The Paradigm didn’t Shift in the right direction

The Paradigm didn't Shift in the right direction

Sean Pruett-Jones, Staff Reporter

Whether or not you like The Paradigm Shift is more a matter of perspective – if you love Korn to death, you’ll like it.  If you don’t, you won’t.  It serves to return to some old styles, I’ll admit, but it doesn’t save an album by a band that’s always been very controversial. Consistently liking Korn requires some weird and flexible tastes, because they’ve been left, right, up, down, and everything in between.  I love Freak On A Leash. I love See You on the Other Side. Their original bassist has returned for this album, signifying a switch back to their earlier styles.  For someone more familiar with Korn than I am, The Paradigm Shift may seem like a godsend after their latest screw-ball The Path of Totality.  Still, it can’t be ignored that this album is very, very weak.

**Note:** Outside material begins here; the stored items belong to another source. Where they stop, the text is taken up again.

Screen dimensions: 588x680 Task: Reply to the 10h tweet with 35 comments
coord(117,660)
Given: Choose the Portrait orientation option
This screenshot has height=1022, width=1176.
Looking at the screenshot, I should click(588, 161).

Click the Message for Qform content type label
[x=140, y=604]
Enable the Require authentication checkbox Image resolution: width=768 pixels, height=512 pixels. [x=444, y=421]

Oh how I wish I could have liked this album.  Oh me oh my, did I try.  I was able to wean some enjoyment out of a few parts here and there, don’t get me wrong  – a halfway decent introduction on “Prey On Me”, a nice melodious bridge on “What We Do”, the foot-tapping “Mass Hysteria”… most of the individual parts of The Paradigm Shift aren’t half bad.  Say what you want about Jonathan Davis, but he does have a great voice, and the bassist’s return is noticeable and enjoyable.  Yet, it almost seems like they were more focused on sating the audiences craving for the older Korn than they were on creating something great, or even any good.  The nostalgia effect will kick in for some people, and they’ll lap all the songs up, but to someone who isn’t a die-hard fan of the band, songs are repetitive and boring, with very little going on to try and keep the audience hooked.

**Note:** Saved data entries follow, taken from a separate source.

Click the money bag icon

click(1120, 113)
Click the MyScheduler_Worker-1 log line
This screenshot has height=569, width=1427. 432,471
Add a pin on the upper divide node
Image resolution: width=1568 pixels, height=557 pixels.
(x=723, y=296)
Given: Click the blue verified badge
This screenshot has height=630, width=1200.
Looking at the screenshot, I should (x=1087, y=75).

It’s a staple of Korn’s music to have a grotesquely unique sound, one that’s intriguing yet more than a little disturbing, (hence “Freak on a Leash” or “Twist”) and it’s clear how they tried to go for that here – songs “Love and Meth” and “Punishment Time” just reek with it.  I feel like I’m listening to a horror movie that wants to be so horrifying that it’s fascinating.  It’s worked in some of their past songs, but here, they made it to the point where it’s actually painful to hear.  My finger just begged me to hit the skip button during those two songs; they were nearly unlistenable, except for a very, very unexpectedly smooth chorus on “Love and Meth”.  Another example is “Lullaby for a Sadist”, a power ballad (what the…), that just didn’t work.  They tried to give some beauty, beauty amidst the chaos, the diamond in the ruff, beauty in the beast, but it served as nothing more than a brief relief from the cacophonous monster that is the rest of the album.

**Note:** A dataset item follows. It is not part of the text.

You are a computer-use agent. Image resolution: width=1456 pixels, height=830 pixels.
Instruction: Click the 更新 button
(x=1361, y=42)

Along with the less-than-great sludgy atmosphere, this album is unbelievably repetitive.  By “Victimized”, it all felt like more of the same painfully bad music.  It’s funny – in Path of Totality, people were furious that the album was mainly dubstep, while I assumed a passive indifference. In this album, for the bridge of the radio-friendly single “Never Never”, the album presented me with a short dubstep section. That was my favorite and the most memorable part of the album – they switched things up. Sure, we heard it in the previous album, but I was so incredibly happy to be taken away for a few seconds, far away from the rest of the boring cookie-cutter riffs. Then after that one half-decent song, it never came again, and the second half of the album dragged on even more than the first.

I sound uncompromising, brutal, and unforgiving to this album, don’t I?  Not true; don’t forget that I previously said that there are a few moments where the album shines with some good slap bass and sludge-y metal riffs that I can easily tap my feet to.  But, at the end of the day, it’s not nearly enough to save a bad release.  I understand what the band wanted to do, and they did it well enough, but I don’t think that every fan will accept the album for what it is.  Half the Korn fan-base will love this album, and rightly so, for it does everything right to appeal to them, and the fans will easily look past its shortcomings and just enjoy some old-fashioned Korn.  For the rest who are looking for more than just a call-back to the old stuff, they will be sorely disappointed and likely very skeptical about future comings from the band – I know I am.